Exercise requirements: In the records that come next, find every line with "computer". Return those lines.

^^^^

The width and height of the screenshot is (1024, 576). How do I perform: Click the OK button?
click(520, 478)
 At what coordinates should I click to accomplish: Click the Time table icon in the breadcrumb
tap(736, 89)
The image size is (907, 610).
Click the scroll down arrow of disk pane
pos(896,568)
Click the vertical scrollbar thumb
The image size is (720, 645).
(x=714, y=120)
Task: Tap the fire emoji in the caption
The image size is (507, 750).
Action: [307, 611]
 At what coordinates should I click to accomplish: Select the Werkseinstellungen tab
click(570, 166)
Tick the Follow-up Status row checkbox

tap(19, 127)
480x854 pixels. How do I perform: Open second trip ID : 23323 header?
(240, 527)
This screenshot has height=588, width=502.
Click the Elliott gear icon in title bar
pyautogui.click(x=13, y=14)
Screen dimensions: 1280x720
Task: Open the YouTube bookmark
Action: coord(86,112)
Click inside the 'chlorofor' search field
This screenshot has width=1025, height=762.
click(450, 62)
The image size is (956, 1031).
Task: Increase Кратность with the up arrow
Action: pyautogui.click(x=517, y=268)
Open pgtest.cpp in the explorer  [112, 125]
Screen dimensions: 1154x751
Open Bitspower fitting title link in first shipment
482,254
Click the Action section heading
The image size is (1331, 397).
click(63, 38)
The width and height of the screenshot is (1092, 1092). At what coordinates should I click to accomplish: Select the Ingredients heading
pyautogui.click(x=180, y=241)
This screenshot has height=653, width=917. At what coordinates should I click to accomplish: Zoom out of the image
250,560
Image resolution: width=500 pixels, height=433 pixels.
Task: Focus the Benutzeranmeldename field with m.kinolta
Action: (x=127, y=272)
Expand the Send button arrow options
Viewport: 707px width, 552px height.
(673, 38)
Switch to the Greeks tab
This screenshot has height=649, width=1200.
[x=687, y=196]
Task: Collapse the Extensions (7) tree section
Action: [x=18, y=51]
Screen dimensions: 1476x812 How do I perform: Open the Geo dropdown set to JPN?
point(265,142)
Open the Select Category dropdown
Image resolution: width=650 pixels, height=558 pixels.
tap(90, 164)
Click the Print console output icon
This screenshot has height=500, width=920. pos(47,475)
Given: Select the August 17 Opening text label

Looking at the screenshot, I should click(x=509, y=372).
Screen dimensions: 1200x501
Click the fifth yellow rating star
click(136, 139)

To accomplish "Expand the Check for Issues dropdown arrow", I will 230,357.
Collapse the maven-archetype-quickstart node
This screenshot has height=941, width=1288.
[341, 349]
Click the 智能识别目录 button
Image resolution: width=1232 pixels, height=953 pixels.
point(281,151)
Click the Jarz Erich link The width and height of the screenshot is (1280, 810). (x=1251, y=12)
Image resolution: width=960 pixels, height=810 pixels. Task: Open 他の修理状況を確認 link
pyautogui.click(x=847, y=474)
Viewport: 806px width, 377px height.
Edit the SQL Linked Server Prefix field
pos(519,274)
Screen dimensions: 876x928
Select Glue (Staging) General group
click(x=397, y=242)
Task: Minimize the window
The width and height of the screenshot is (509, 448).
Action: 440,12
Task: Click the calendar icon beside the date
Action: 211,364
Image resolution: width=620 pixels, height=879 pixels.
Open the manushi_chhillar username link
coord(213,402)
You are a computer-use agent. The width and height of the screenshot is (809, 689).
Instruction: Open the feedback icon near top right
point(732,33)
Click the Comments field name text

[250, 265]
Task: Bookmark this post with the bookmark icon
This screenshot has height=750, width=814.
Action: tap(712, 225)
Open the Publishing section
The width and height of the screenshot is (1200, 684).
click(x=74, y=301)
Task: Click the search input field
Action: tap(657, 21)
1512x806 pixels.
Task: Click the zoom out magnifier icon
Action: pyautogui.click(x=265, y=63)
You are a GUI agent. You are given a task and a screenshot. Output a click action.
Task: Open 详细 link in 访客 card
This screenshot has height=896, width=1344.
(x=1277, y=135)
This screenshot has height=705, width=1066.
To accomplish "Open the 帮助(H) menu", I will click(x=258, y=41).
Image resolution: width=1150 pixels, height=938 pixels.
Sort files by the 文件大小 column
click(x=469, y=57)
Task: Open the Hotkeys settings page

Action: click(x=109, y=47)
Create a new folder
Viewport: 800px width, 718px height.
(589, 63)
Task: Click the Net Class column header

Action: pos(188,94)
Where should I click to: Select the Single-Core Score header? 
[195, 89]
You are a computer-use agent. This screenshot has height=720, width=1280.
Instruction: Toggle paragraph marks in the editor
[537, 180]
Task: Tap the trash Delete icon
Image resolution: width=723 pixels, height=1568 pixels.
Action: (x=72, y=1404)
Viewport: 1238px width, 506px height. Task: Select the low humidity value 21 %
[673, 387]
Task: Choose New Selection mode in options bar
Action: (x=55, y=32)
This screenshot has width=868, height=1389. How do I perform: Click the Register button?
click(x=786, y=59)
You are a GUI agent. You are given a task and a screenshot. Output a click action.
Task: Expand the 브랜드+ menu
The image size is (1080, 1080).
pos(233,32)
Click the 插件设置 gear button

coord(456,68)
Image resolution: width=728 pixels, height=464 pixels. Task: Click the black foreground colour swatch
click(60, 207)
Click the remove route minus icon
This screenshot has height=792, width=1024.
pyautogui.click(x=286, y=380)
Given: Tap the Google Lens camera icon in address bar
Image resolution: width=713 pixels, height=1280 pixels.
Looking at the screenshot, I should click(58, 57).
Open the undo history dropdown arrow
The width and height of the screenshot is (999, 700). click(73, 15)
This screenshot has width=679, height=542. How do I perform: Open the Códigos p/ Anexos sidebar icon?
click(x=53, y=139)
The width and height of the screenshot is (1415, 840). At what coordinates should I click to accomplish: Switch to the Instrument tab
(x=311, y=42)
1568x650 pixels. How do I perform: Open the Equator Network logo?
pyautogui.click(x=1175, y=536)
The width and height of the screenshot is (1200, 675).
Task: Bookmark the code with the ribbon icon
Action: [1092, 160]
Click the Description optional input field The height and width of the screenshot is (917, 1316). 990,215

^^^^

Problem solution:
You are a computer-use agent. The width and height of the screenshot is (809, 689).
You are a computer-use agent. This screenshot has height=720, width=1280.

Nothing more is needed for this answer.